STORY: This wooden platform at Lake Prespa in North Macedonia was once surrounded by water.

But water levels here have been dropping for decades… and it now stands on dry ground.

Locals say they’re afraid of what’s to come.

Lake Prespa is shared by Albania, Greece and North Macedonia.

It’s one of Europe’s oldest lakes and home to more than 2,000 species of fish, birds, mammals and plants.

Water levels are now about 26 feet lower than they were in the late 1970s.

Aleksandar Ilievski remembers higher water just a few years ago.

“I grew up in this village and we all came to jump from this platform in the water. In 2018 we jumped a lot from it. We played with balls and everything but now you can look the situation isn’t very good. The water went away.”

In 2022 NASA said that satellite images showed the lake had lost 7% of its surface area and half of its volume – between 1984 and 2020.

Fisherman Vancho Vasilevski says his boat frequently runs aground on the lake.

“In the last two, three months the water has dropped by 36 centimeters (14 inches) and in the last two, three days probably the water level has dropped another two to three centimeters. It will go down more. There is no rain, no winter, no snow, no rivers. Only one river is coming into the lake, there is no (other) supply of water to the lake. This is a disaster, a natural disaster.”

Environmentalists say lack of rain, evaporation and overuse of water for irrigation are the main reasons for the water loss.

Biologist Dragan Arsovski says people today are failing to adapt and take action.

“Lake Prespa has gone down and up many times in the geological history, and it has survived. A lot of animals, a lot of biodiversity has survived. What is unique now is that we are contributing to this effect of climate change and also that now the lake is going away, or it is decreasing its water level, but we, the people who are living around there, we do not know how to cope with this because we have gotten used to the lake as it was…”

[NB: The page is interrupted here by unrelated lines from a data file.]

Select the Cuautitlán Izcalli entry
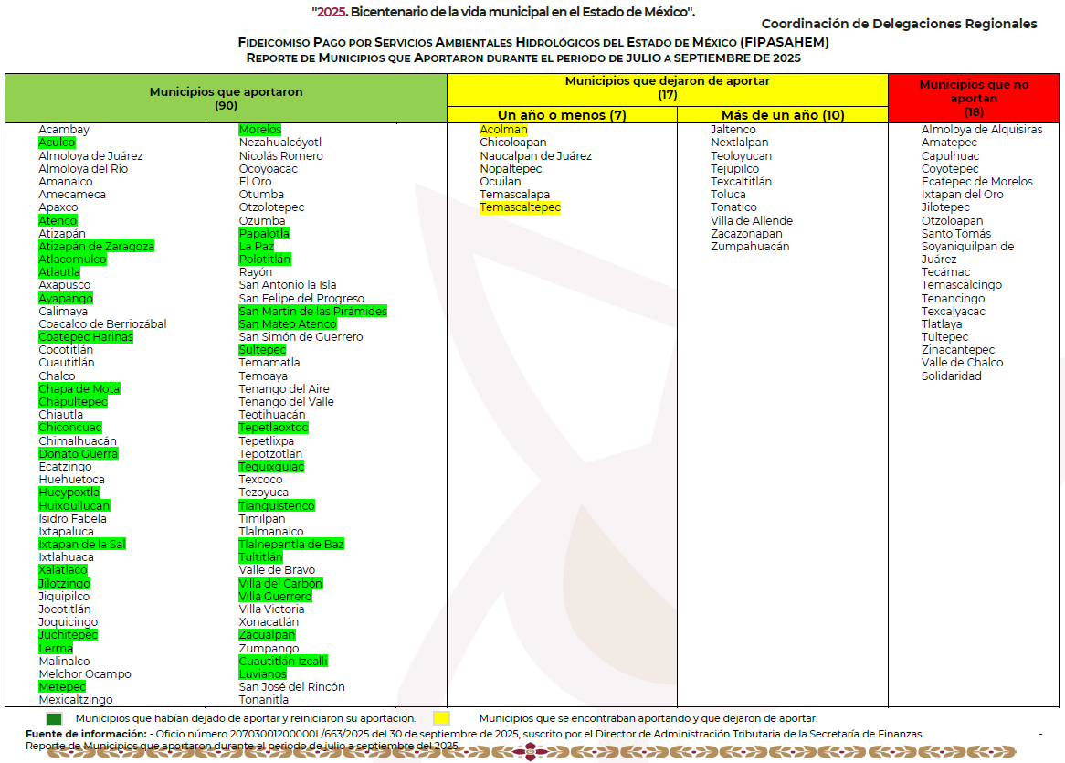This screenshot has height=763, width=1065. (x=282, y=662)
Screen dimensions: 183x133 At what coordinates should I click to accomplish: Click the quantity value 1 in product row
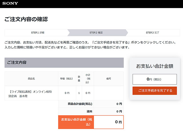tap(79, 93)
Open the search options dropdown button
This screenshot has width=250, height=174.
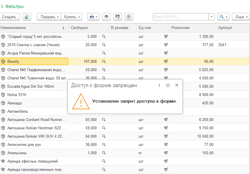click(x=223, y=17)
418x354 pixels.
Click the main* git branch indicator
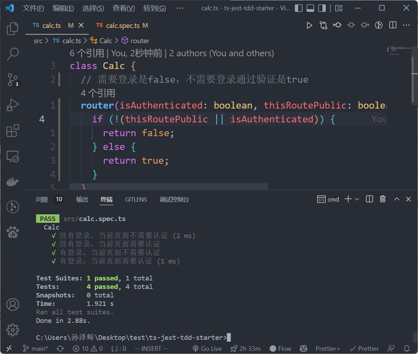(36, 349)
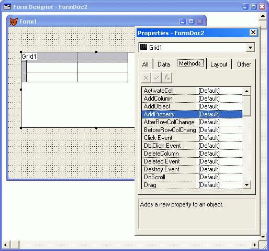Select the All tab
The width and height of the screenshot is (269, 251).
[x=145, y=64]
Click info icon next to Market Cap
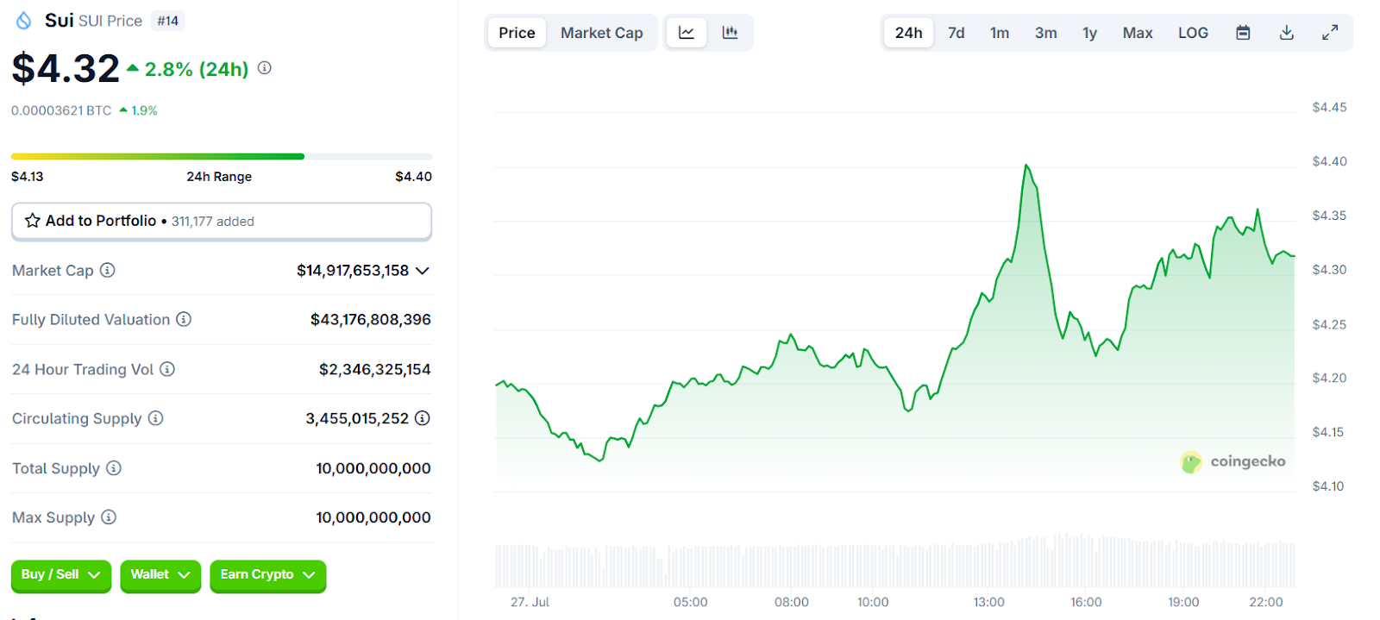This screenshot has height=620, width=1380. coord(108,271)
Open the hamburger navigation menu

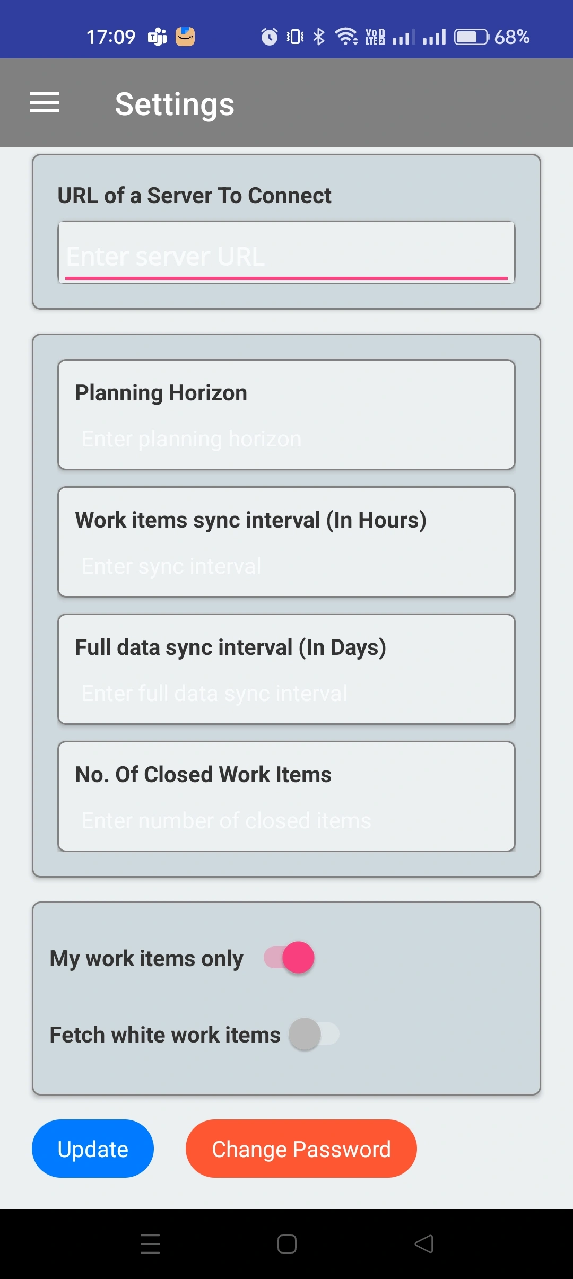[x=45, y=103]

The United Nations Development Programme has warned some wildlife species at the lake are at risk of extinction…

due to the destruction of their habitat through harmful farming practices, erosion, untreated waste and wastewater.

Fruit farm worker Mende Pandevski says pesticides are contributing to the problem.

“Everything goes in the underground waters, in the lake, they go everywhere and are very dangerous for Prespa. These modern pesticides are not like what we used to have. We don’t know what we are getting from manufacturers. It is a catastrophe, nothing is going right.”

The local government has been taking samples to check for the presence of pesticides and chemicals.

The results show that in some key areas, the water quality is getting much worse.